Using WHO BMI cutoffs, 9% of mothers had obesity, compared to 11% of mothers with obesity using ethnicity-specific cutoffs (e.g., South Asians increased from 8% to 18%, respectively). Regardless of BMI cutoffs, Asian women with obesity had higher rates of GDM, instrumental delivery and caesarean sections, compared to Caucasian women with obesity. There was a consistent relationship between ethnicity and LGA/SGA regardless of BMI cutoffs, however with ethnicity-specific BMI cutoffs, Asians had lower LGA rates and higher SGA rates compared to Caucasians (e.g., South Asian LGA 12% vs 30%, OR 0.36, CI 0.28-0.45, and SGA 8% vs 3%, OR 2.91, CI 2.02-4.18). South Asians had higher rates of neonate hypoglycemia compared to Caucasians (OR 1.75, CI 1.34- 2.27, p <0.001), whereas East Asians had lower rates of neonate respiratory distress and NICU admission (OR 0.63, CI 0.41- 0.98, p = 0.04 and OR 0.58, CI 0.38-0.88, p = 0.01, respectively).

Conclusions  
This study reveals distinct variations in outcomes among different ethnic groups for maternal and neonate adverse outcomes in maternal obesity. These findings show that using ethnicity-specific cutoffs facilitates more accurate LGA and SGA incidence rate determination for Asian women, with reduced LGA but increased SGA rates by 3-fold compared to Caucasians. The findings emphasize the urgency of understanding ethnic-specific health risks and sociocultural determinants to enhance personalised care, and early interventions and improve maternal and neonate well-being.

  1. Akinyemi OA, Tanna R, Adetokunbo S, et al. Increasing Pre-pregnancy Body Mass Index and Pregnancy Outcomes in the United States. Cureus 2022; 14: e28695. 20220902. DOI: 10.7759/cureus.28695.

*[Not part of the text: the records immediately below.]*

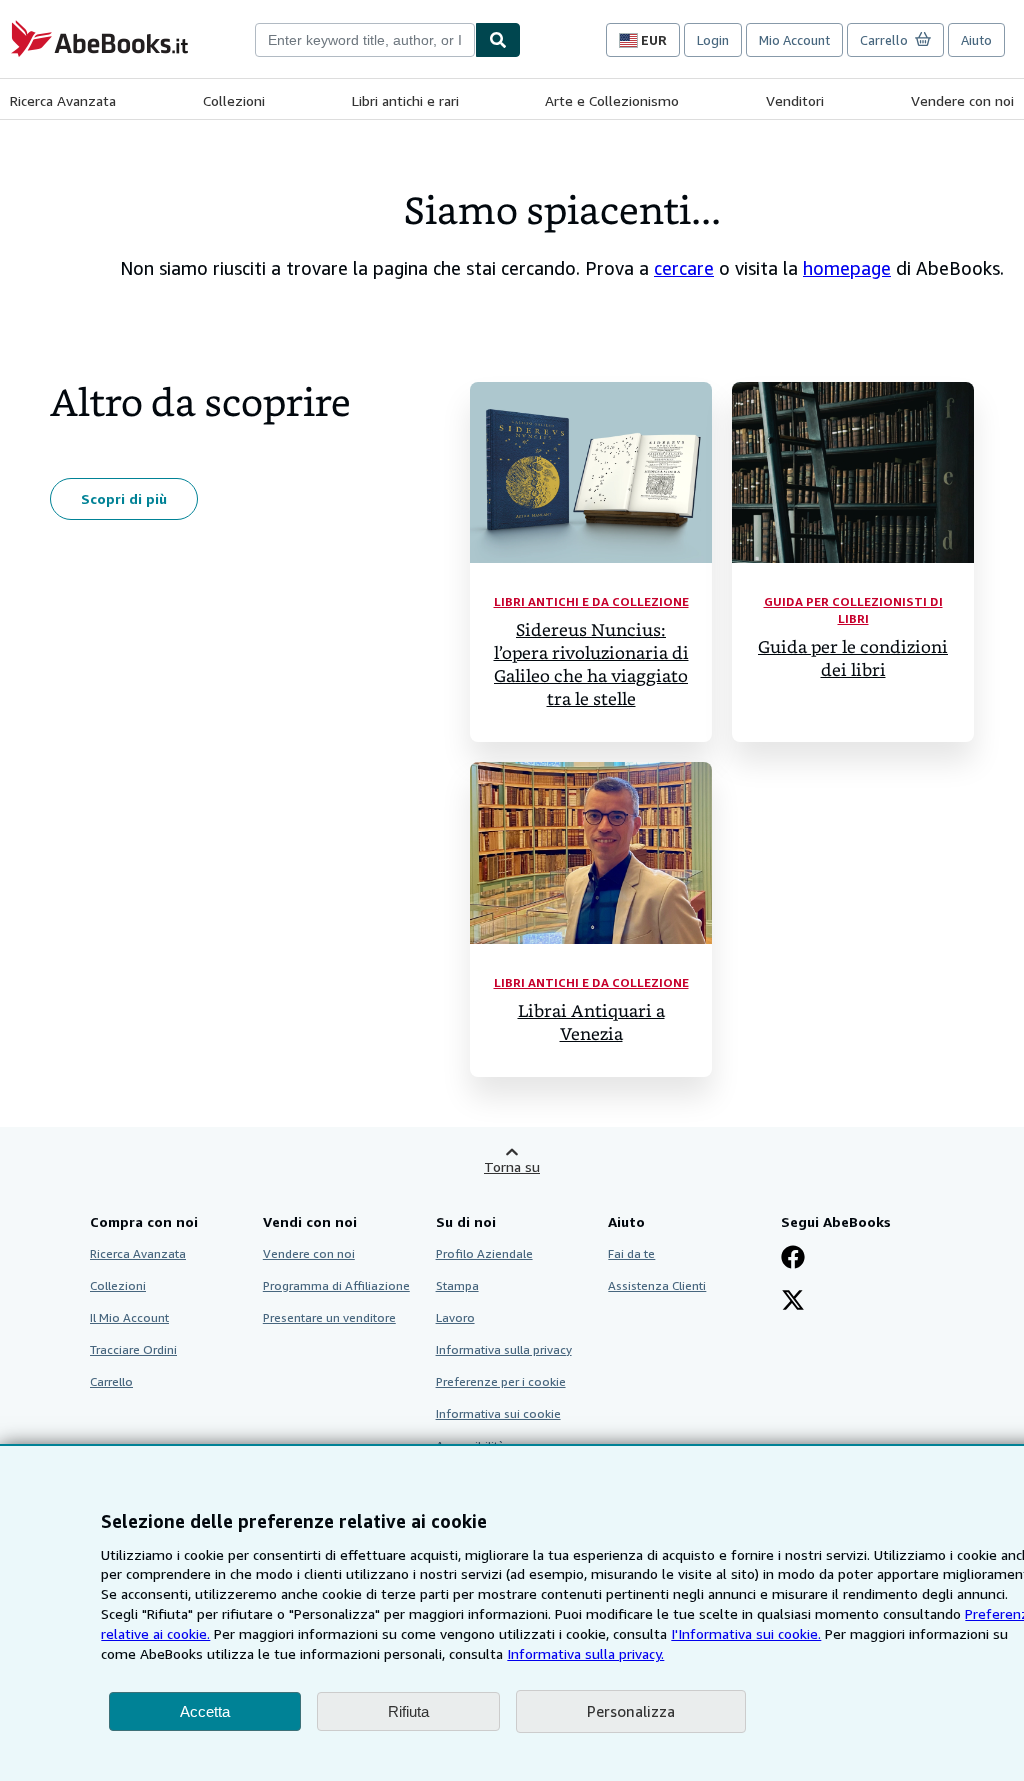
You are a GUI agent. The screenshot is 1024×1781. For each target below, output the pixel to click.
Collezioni (234, 100)
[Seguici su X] (793, 1302)
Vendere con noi (962, 100)
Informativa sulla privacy (504, 1349)
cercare (684, 268)
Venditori (795, 100)
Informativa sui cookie (498, 1413)
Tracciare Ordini (133, 1349)
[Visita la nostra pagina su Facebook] (793, 1259)
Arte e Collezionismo (612, 100)
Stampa (457, 1285)
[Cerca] (498, 40)
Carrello (111, 1381)
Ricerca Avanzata (63, 100)
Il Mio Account (129, 1317)
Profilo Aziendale (484, 1253)
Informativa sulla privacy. (585, 1653)
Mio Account (794, 40)
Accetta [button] (205, 1711)
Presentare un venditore (329, 1317)
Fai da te (631, 1253)
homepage (847, 268)
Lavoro (455, 1317)
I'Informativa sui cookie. (746, 1633)
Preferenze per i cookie (501, 1381)
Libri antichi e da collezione (591, 601)
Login (713, 40)
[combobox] (365, 40)
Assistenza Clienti (657, 1285)
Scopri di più (124, 498)
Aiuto (976, 40)
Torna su (512, 1166)
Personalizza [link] (631, 1711)
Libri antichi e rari (405, 100)
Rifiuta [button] (408, 1711)
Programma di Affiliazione (336, 1285)
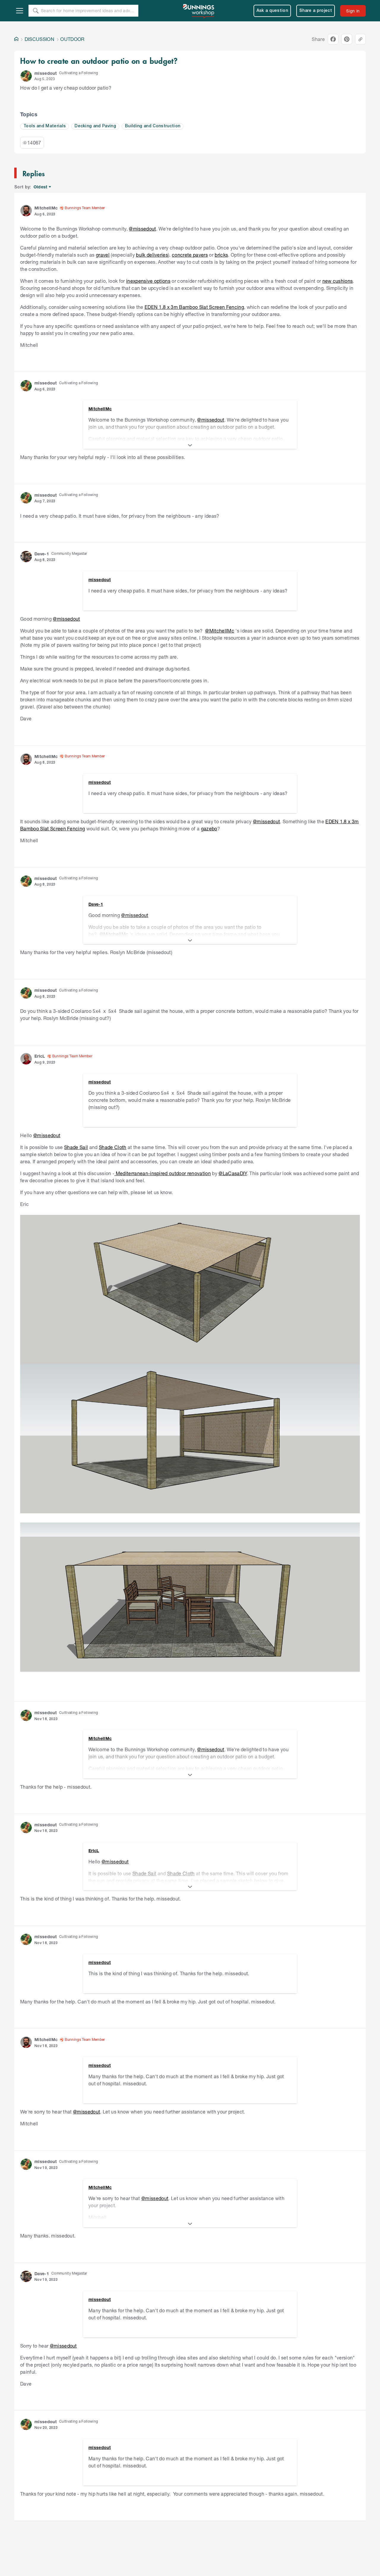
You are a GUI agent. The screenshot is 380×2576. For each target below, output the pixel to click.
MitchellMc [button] (46, 207)
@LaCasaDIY (232, 1173)
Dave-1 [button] (41, 553)
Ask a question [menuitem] (272, 11)
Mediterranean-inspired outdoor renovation (162, 1173)
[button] (26, 76)
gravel (103, 255)
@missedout (142, 228)
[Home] (16, 39)
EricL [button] (39, 1056)
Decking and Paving (95, 126)
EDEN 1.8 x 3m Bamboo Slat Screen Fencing (194, 307)
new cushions (337, 281)
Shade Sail (76, 1147)
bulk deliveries (152, 255)
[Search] (36, 11)
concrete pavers (190, 255)
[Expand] (190, 445)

  2. World Health Organisation. Obesity and overweight, https://www.who.int/news-room/fact-sheets/detail/obesity-and-overweight (2021, accessed 03/06/23 2023).
  3. WHO Expert Consultation. Appropriate body-mass index for Asian populations and its implications for policy and intervention strategies. Lancet. 2004 Jan 10;363(9403):157-63. doi: 10.1016/S0140-6736(03)15268-3. Erratum in: Lancet. 2004 Mar 13;363(9412):902. PMID: 14726171.